Description of the task
Change "dropdown" to "menu" in the stretch from the start of the records through the line containing "Looking at the screenshot, I should click(x=71, y=103).", and write out that stretch with nothing else altered.
===== Data for the task =====
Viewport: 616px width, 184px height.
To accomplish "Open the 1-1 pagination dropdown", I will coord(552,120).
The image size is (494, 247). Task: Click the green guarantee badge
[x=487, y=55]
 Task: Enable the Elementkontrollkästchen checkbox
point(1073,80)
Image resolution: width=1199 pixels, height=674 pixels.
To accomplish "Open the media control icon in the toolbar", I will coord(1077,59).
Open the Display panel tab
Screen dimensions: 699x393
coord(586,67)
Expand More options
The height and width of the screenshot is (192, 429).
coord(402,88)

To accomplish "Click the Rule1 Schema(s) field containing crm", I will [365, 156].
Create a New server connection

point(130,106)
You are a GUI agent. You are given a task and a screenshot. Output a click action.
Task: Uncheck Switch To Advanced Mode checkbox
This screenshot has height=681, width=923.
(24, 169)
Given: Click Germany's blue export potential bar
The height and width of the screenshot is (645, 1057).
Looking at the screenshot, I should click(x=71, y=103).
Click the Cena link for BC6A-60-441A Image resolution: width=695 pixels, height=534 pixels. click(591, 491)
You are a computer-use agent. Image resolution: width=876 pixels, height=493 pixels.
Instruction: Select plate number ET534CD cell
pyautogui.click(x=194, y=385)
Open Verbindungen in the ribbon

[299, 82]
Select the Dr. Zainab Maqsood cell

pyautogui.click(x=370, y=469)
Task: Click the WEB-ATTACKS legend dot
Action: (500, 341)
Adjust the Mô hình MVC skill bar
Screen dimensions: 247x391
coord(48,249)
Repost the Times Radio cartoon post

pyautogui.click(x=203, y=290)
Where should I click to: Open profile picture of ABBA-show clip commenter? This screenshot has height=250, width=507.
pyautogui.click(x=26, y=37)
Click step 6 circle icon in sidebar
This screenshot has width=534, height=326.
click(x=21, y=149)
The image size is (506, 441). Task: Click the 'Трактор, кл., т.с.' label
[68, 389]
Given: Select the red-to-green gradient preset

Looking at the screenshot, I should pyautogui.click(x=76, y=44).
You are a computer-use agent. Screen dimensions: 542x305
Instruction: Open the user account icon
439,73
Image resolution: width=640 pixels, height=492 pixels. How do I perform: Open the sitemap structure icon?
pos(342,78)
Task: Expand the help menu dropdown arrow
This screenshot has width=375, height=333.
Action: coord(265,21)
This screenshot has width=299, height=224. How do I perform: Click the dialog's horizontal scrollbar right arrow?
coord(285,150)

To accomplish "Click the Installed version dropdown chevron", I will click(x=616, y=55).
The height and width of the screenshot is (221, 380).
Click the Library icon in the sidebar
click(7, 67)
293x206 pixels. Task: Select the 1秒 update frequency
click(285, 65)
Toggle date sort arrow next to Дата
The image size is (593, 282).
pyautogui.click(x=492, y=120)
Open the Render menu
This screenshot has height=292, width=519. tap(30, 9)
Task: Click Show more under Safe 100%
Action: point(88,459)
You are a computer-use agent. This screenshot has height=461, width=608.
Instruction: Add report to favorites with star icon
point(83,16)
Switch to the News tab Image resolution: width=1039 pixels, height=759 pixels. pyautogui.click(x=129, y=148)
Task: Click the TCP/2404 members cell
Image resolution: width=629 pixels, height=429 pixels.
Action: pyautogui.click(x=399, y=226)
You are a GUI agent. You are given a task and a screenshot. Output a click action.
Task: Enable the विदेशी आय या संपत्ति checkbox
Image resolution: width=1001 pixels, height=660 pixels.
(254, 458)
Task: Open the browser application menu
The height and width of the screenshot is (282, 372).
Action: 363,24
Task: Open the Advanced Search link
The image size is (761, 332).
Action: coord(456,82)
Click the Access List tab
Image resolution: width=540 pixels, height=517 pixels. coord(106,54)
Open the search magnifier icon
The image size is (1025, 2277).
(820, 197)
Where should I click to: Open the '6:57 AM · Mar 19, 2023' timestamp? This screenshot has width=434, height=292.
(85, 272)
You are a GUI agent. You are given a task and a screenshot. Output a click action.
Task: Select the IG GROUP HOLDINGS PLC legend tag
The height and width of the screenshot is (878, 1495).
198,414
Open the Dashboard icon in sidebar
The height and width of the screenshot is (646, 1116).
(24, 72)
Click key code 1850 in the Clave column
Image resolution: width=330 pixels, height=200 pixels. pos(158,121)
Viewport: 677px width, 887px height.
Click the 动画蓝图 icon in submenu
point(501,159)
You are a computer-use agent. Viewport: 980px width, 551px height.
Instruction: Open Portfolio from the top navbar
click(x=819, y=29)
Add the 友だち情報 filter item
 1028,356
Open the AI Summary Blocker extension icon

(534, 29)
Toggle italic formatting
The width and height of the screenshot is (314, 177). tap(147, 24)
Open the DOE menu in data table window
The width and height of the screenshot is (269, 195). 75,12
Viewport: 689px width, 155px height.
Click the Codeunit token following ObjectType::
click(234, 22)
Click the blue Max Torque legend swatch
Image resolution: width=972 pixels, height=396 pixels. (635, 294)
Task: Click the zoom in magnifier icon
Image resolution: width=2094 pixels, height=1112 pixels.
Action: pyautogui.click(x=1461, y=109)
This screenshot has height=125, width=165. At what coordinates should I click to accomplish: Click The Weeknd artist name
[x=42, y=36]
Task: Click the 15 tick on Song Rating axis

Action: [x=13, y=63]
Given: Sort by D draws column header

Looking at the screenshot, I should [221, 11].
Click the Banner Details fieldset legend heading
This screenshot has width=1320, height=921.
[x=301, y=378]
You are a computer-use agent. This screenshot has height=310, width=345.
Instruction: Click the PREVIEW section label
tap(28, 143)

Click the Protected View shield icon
=====
Full answer
Viewport: 616px width, 184px height.
To accomplish "Open the 1-1 pagination menu", I will coord(552,120).
The image size is (494, 247). Task: Click the green guarantee badge
[x=487, y=55]
 Task: Enable the Elementkontrollkästchen checkbox
point(1073,80)
Image resolution: width=1199 pixels, height=674 pixels.
To accomplish "Open the media control icon in the toolbar", I will coord(1077,59).
Open the Display panel tab
Screen dimensions: 699x393
coord(586,67)
Expand More options
The height and width of the screenshot is (192, 429).
coord(402,88)

To accomplish "Click the Rule1 Schema(s) field containing crm", I will [365, 156].
Create a New server connection

point(130,106)
You are a GUI agent. You are given a task and a screenshot. Output a click action.
Task: Uncheck Switch To Advanced Mode checkbox
This screenshot has height=681, width=923.
(24, 169)
Given: Click Germany's blue export potential bar
The height and width of the screenshot is (645, 1057).
Looking at the screenshot, I should click(x=71, y=103).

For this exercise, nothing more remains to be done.